**** Information given

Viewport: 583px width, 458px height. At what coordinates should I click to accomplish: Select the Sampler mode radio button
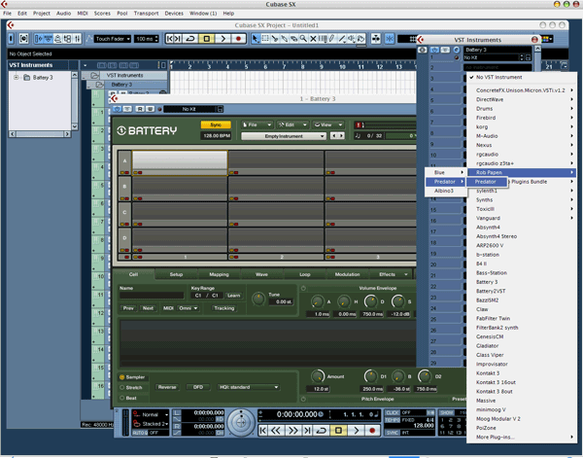point(122,376)
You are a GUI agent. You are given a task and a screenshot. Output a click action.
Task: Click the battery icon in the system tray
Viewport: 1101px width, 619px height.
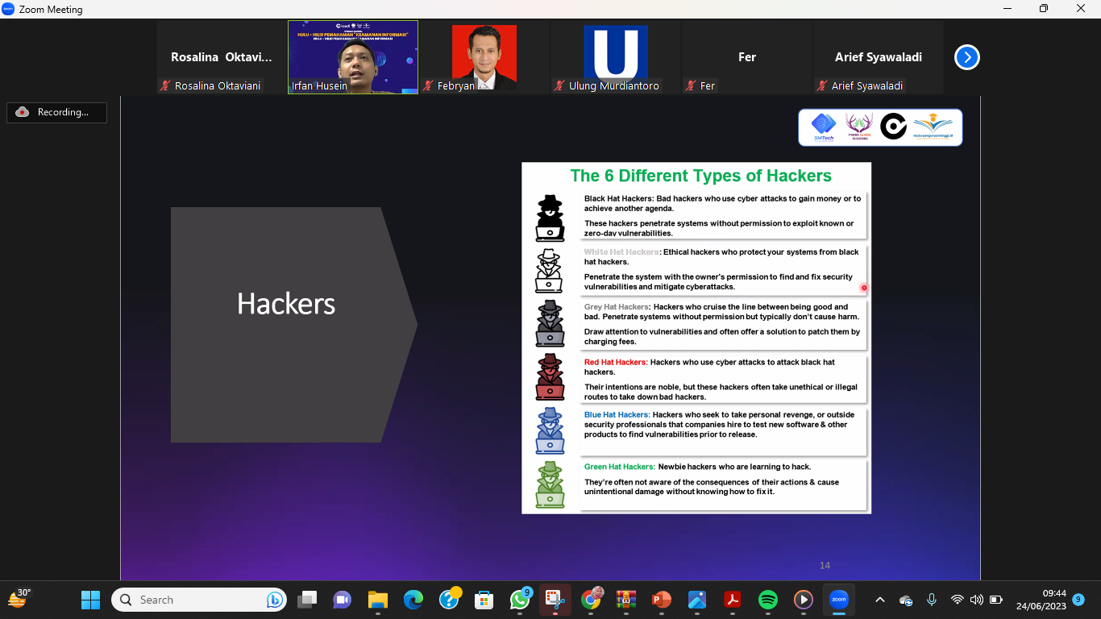(x=994, y=600)
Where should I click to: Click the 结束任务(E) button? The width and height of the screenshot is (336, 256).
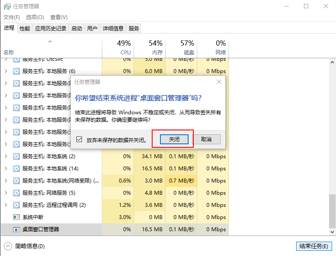[313, 246]
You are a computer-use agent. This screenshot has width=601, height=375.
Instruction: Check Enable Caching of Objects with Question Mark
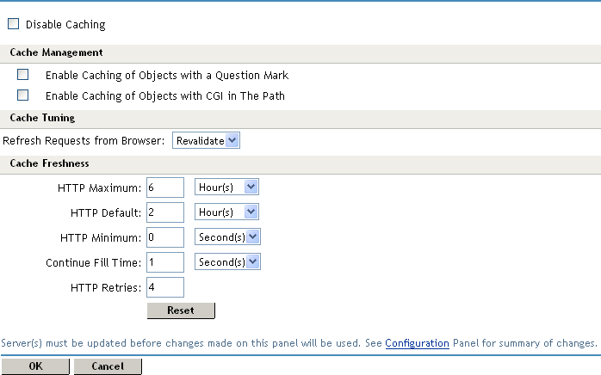click(23, 75)
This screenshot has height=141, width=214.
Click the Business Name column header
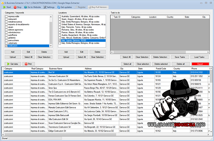pos(56,69)
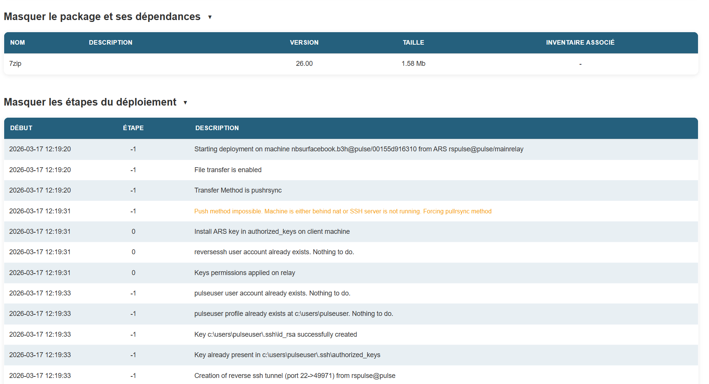The image size is (709, 384).
Task: Click the VERSION column header
Action: [304, 42]
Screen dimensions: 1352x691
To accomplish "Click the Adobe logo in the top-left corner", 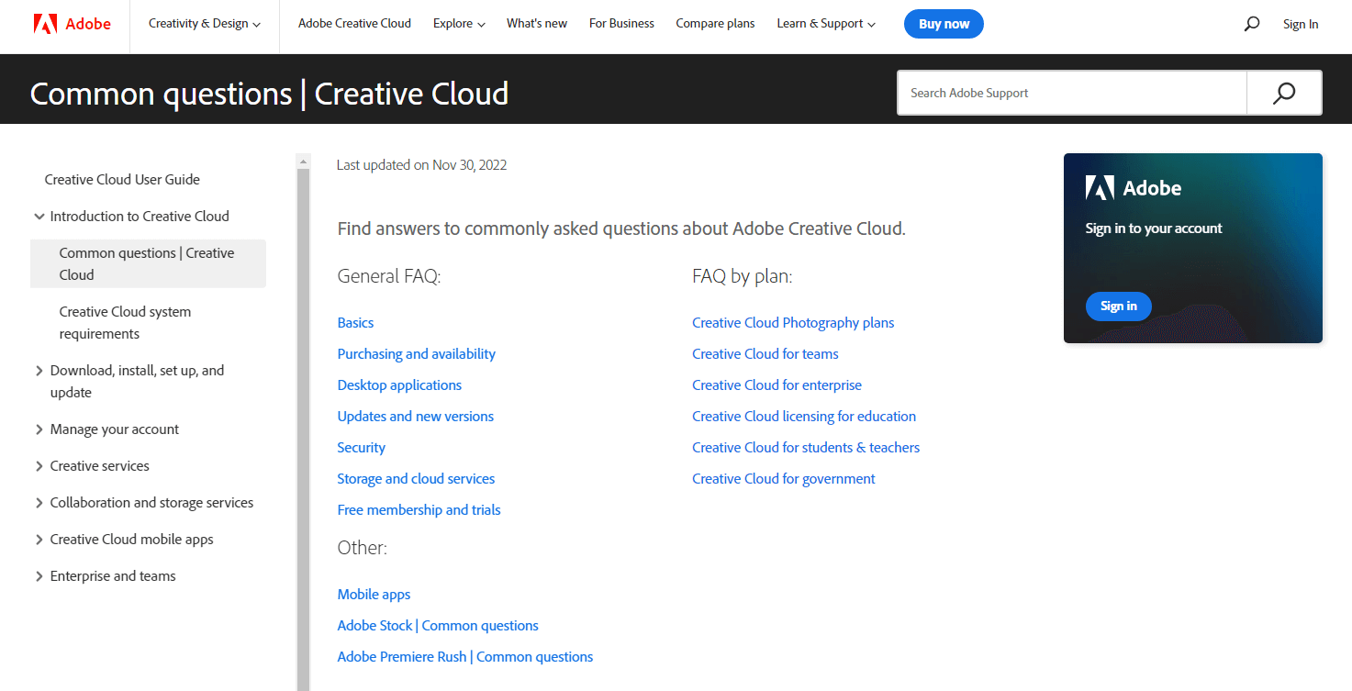I will 73,24.

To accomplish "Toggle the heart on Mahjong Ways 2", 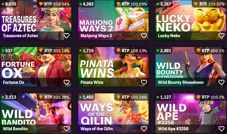I will coord(144,36).
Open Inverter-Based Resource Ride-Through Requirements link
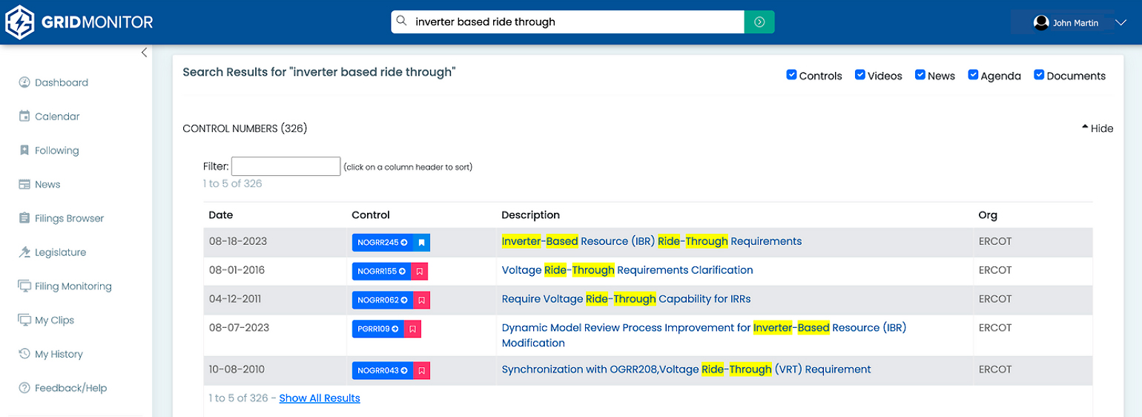The image size is (1142, 417). pos(652,242)
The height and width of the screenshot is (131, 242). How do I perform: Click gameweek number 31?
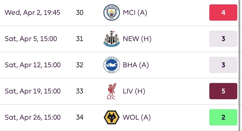pyautogui.click(x=79, y=39)
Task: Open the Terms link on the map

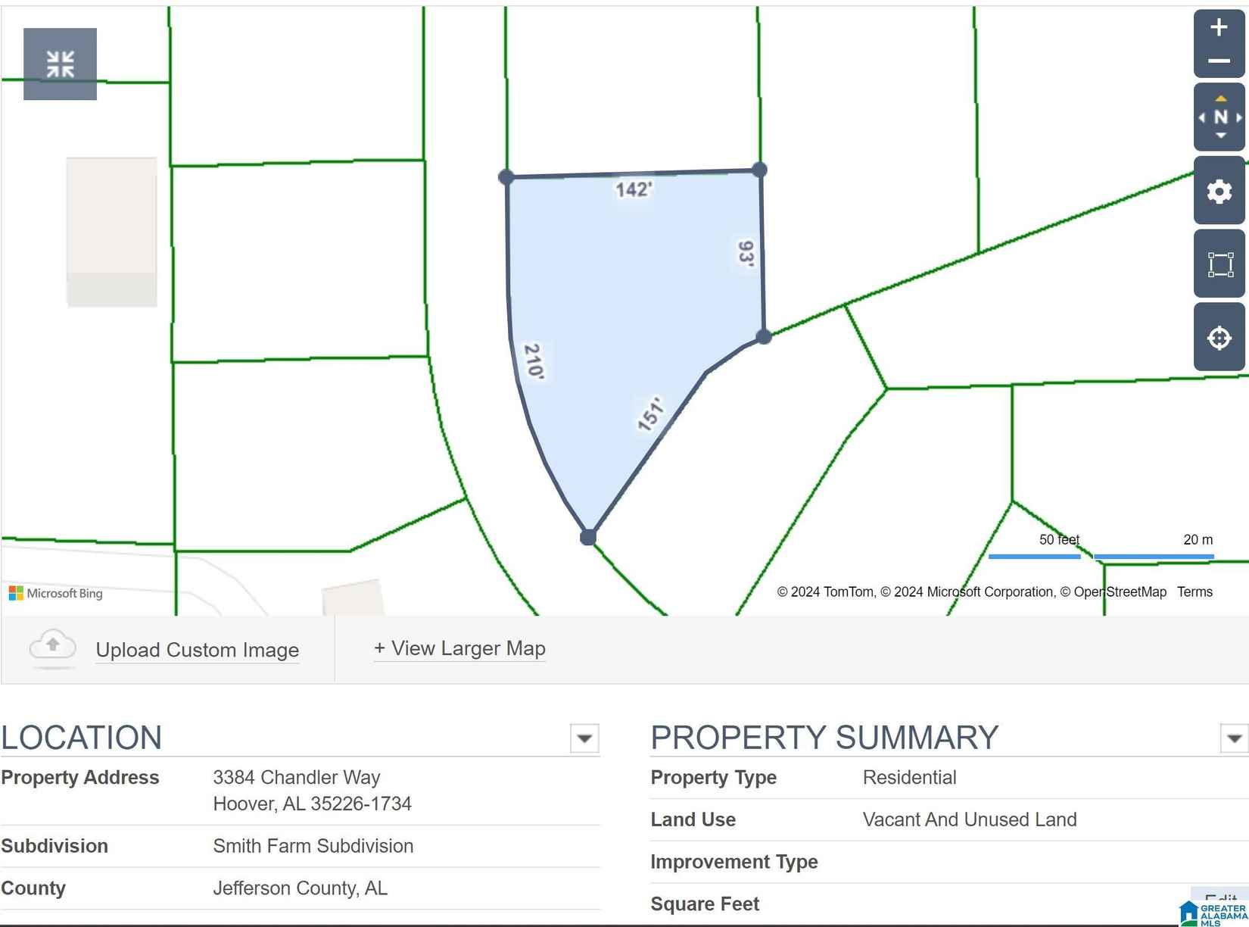Action: pyautogui.click(x=1194, y=591)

********

**Task requirements:** Copy out each line of the listing that holds "agent".

**Result of this task:**
You are a GUI agent. You are given a task and a screenshot. Output a click action.
You are a computer-use agent. This screenshot has width=601, height=375.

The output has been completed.